The directors are responsible for preparing the Group Strategic Report, the Directors' Report and the consolidated financial statements in accordance with applicable law and regulations.
In preparing these financial statements, the directors are required to:
∙select suitable accounting policies for the Group's financial statements and then apply them consistently;
∙make judgments and accounting estimates that are reasonable and prudent;
∙state whether applicable UK Accounting Standards have been followed, subject to any material departures disclosed and explained in the financial statements;
∙prepare the financial statements on the going concern basis unless it is inappropriate to presume that the Group will continue in business.

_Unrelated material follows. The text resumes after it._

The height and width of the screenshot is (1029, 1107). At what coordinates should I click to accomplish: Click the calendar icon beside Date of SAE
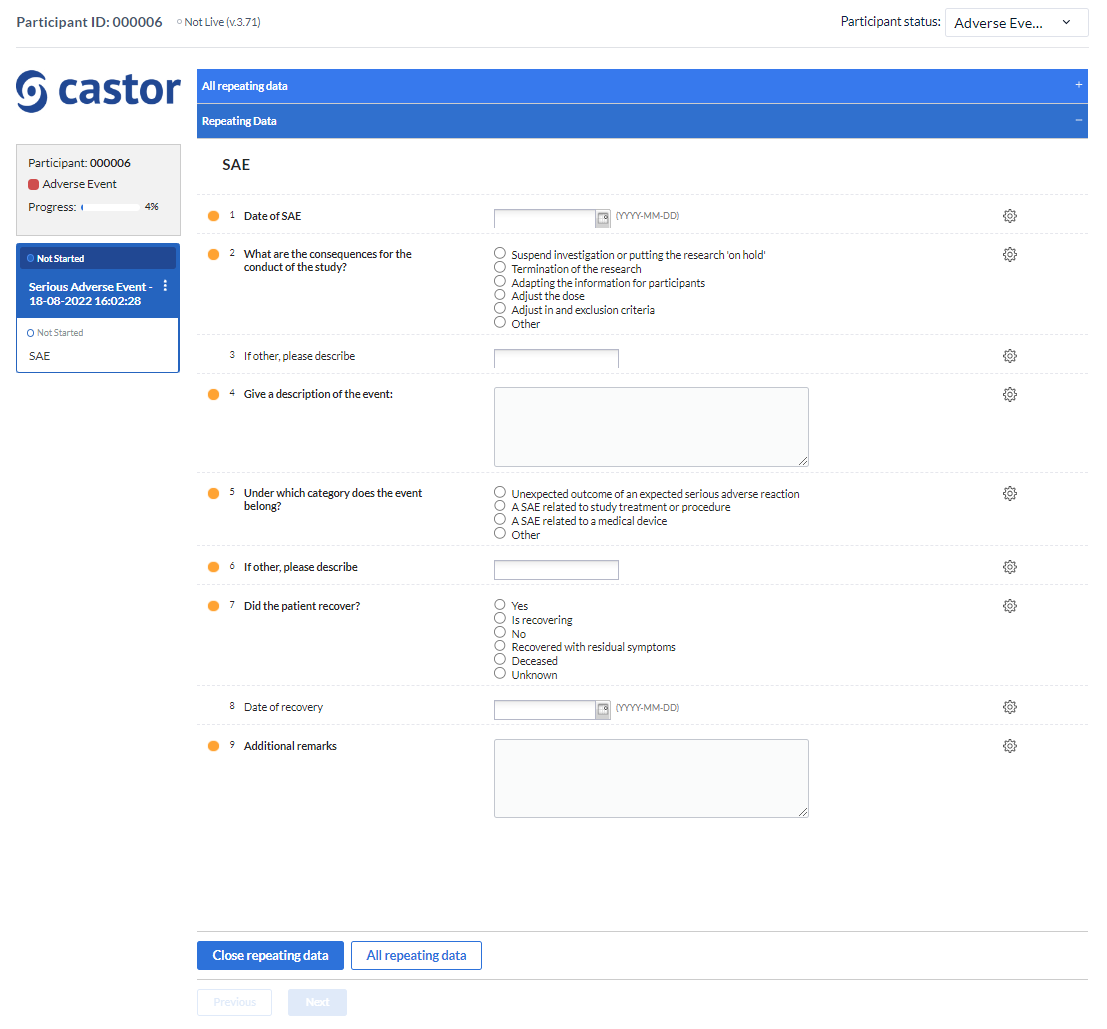(x=604, y=218)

The directors are responsible for keeping adequate accounting records that are sufficient to show and explain the Company's transactions and disclose with reasonable accuracy at any time the financial position of the Company and the Group and to enable them to ensure that the financial statements comply with the Companies Act 2006. They are also responsible for safeguarding the assets of the Company and the Group and hence for taking reasonable steps for the prevention and detection of fraud and other irregularities.
The profit for the year, after taxation and minority interests, amounted to £4,550,751 (2022 - £6,278,217).
Dividends of £1,500,000 were paid during the year (2022: £3,000,000). No further dividends are proposed for the year.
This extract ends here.